SOURCE DOCUMENT =
^^^^^^^^
# St John the Evangelist's Church, Crawshawbooth, December 2015



## Wakey Lad (Dec 22, 2015)

This church was built between 1890-1892 and declared redundant in 2012 after dwindling numbers and several lead thefts. 

A year later it was sold to a company who had several planning applications to convert the building refused. 

The church is currently on the buildings at risk register. 

Parts of the roof on this church are almost at the point of collapse, despite this no efforts have been made to save any of the internal fixtures and fittings.

Great explore this one but a real shame to see it in its current state.




















































Thanks for looking​


----------



## krela (Dec 22, 2015)

Great photos of a nice looking Church. Will we ever solve the problem of what to do with them?!


----------



## Rubex (Dec 22, 2015)

What a stunning church! Amazing photos also


----------



## Sam Haltin (Dec 22, 2015)

A very nice church but in need of maintenance. Good photos.


----------



## HughieD (Dec 22, 2015)
^^^^^^^^
SUPPLIED ENTRIES =
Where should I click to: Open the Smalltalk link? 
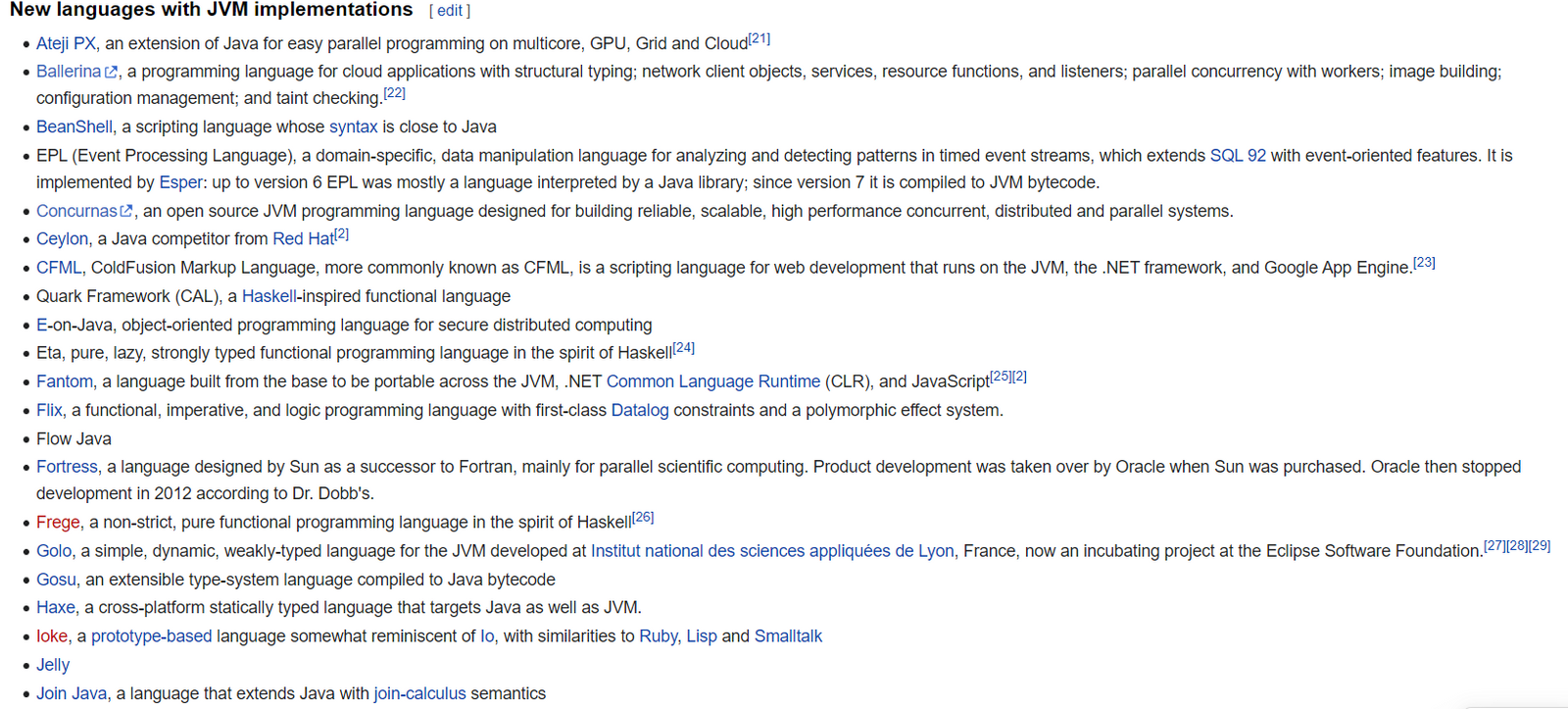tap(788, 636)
^^^^^^^^
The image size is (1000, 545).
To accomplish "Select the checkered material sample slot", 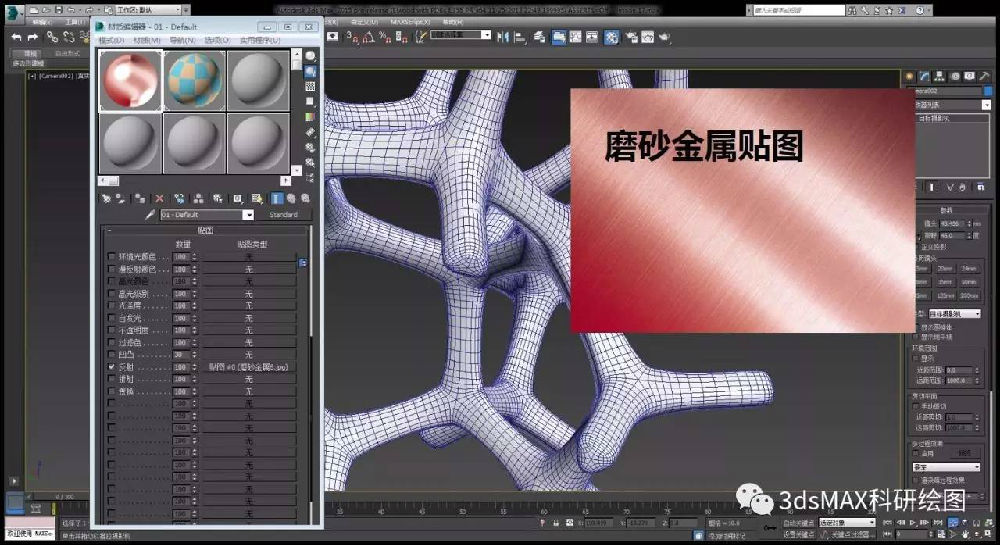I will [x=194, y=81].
^^^^^^^^
WORK TO DO =
• 1. Write out the church thread from "# St John the" up to and including "fixtures and fittings.", and switch "lead thefts" to "copper thefts".
• 2. Pick up the forum thread about St John the Evangelist's Church, Crawshawbooth at the point where it stops, and continue it.
The records have no connection to the church thread.

EXPECTED RESPONSES =
• 1.
# St John the Evangelist's Church, Crawshawbooth, December 2015



## Wakey Lad (Dec 22, 2015)

This church was built between 1890-1892 and declared redundant in 2012 after dwindling numbers and several copper thefts. 

A year later it was sold to a company who had several planning applications to convert the building refused. 

The church is currently on the buildings at risk register. 

Parts of the roof on this church are almost at the point of collapse, despite this no efforts have been made to save any of the internal fixtures and fittings.

• 2.
Stunning. Can't beat a festive explore!


----------



## Mikeymutt (Dec 22, 2015)

Very nice that wake lad.


----------



## flyboys90 (Dec 23, 2015)

Lovely church and so sad to see it going like this!A great collection,thanks for sharing.


----------



## Last hope. (Dec 23, 2015)

no matter the state of places like this... they will always create beautiful photos.


----------



## rockfordstone (Dec 23, 2015)

a great set of photo's this. i'm not religious in any way but it is always such a shame to see these places go out service and left to fall apart.


----------



## The Wombat (Dec 23, 2015)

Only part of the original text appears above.